Task:
From the data that follows, copy every line holding the string "Open".

Raw data:

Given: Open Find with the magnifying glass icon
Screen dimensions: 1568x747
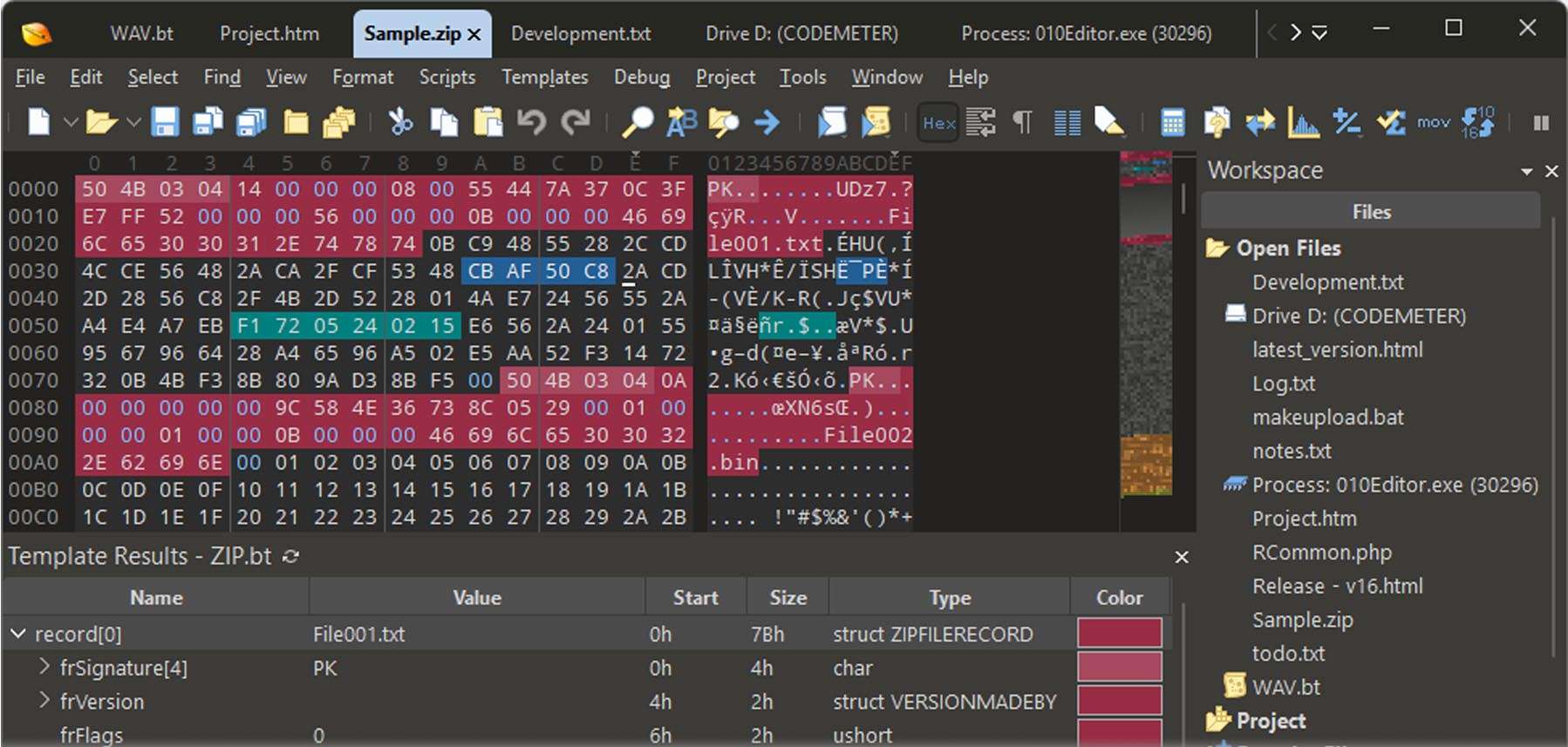Looking at the screenshot, I should [x=637, y=122].
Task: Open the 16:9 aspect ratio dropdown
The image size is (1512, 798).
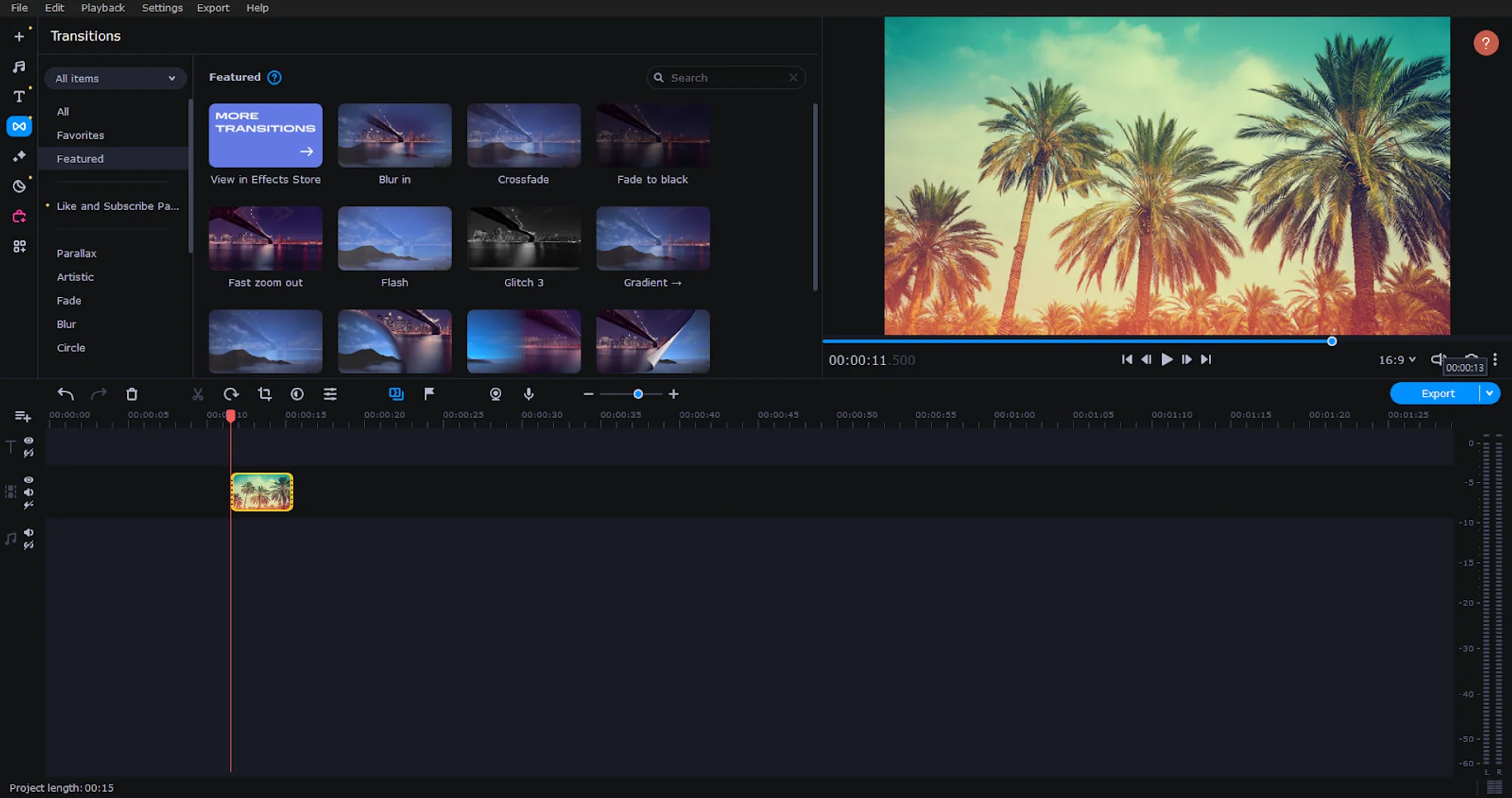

Expected output:
Given: Open Find with the magnifying glass icon
Task: Open the 16:9 aspect ratio dropdown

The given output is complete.